(Collected data entries)
========

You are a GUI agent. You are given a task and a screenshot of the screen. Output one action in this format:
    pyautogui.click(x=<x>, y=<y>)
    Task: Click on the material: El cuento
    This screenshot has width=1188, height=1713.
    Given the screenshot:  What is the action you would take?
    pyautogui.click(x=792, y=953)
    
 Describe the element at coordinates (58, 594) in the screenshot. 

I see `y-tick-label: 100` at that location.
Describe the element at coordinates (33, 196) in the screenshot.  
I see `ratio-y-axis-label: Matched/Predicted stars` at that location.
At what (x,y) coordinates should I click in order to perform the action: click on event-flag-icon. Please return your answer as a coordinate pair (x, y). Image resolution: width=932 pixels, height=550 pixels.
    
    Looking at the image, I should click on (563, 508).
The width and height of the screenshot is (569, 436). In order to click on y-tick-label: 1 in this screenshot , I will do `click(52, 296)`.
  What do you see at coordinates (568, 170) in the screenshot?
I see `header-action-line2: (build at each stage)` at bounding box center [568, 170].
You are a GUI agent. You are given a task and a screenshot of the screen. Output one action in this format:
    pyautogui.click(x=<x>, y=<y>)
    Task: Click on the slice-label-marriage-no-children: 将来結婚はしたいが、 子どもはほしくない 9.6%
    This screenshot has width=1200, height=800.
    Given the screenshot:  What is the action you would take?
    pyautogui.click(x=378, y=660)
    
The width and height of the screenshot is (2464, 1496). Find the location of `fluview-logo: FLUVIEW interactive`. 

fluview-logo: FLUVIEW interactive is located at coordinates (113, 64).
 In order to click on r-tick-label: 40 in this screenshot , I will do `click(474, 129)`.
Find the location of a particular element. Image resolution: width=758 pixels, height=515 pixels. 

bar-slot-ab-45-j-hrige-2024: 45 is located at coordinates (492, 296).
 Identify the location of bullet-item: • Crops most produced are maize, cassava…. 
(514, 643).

========

> Exercise objective
Render the records above as a JSON list of strings, one string per line, leaving out blank lines.

> Task response
[
  "You are a GUI agent. You are given a task and a screenshot of the screen. Output one action in this format:",
  "    pyautogui.click(x=<x>, y=<y>)",
  "    Task: Click on the material: El cuento",
  "    This screenshot has width=1188, height=1713.",
  "    Given the screenshot:  What is the action you would take?",
  "    pyautogui.click(x=792, y=953)",
  " Describe the element at coordinates (58, 594) in the screenshot. ",
  "I see `y-tick-label: 100` at that location.",
  "Describe the element at coordinates (33, 196) in the screenshot.  ",
  "I see `ratio-y-axis-label: Matched/Predicted stars` at that location.",
  "At what (x,y) coordinates should I click in order to perform the action: click on event-flag-icon. Please return your answer as a coordinate pair (x, y). Image resolution: width=932 pixels, height=550 pixels.",
  "    Looking at the image, I should click on (563, 508).",
  "The width and height of the screenshot is (569, 436). In order to click on y-tick-label: 1 in this screenshot , I will do `click(52, 296)`.",
  "  What do you see at coordinates (568, 170) in the screenshot?",
  "I see `header-action-line2: (build at each stage)` at bounding box center [568, 170].",
  "You are a GUI agent. You are given a task and a screenshot of the screen. Output one action in this format:",
  "    pyautogui.click(x=<x>, y=<y>)",
  "    Task: Click on the slice-label-marriage-no-children: 将来結婚はしたいが、 子どもはほしくない 9.6%",
  "    This screenshot has width=1200, height=800.",
  "    Given the screenshot:  What is the action you would take?",
  "    pyautogui.click(x=378, y=660)",
  "The width and height of the screenshot is (2464, 1496). Find the location of `fluview-logo: FLUVIEW interactive`. ",
  "fluview-logo: FLUVIEW interactive is located at coordinates (113, 64).",
  " In order to click on r-tick-label: 40 in this screenshot , I will do `click(474, 129)`.",
  "Find the location of a particular element. Image resolution: width=758 pixels, height=515 pixels. ",
  "bar-slot-ab-45-j-hrige-2024: 45 is located at coordinates (492, 296).",
  " Identify the location of bullet-item: • Crops most produced are maize, cassava…. ",
  "(514, 643)."
]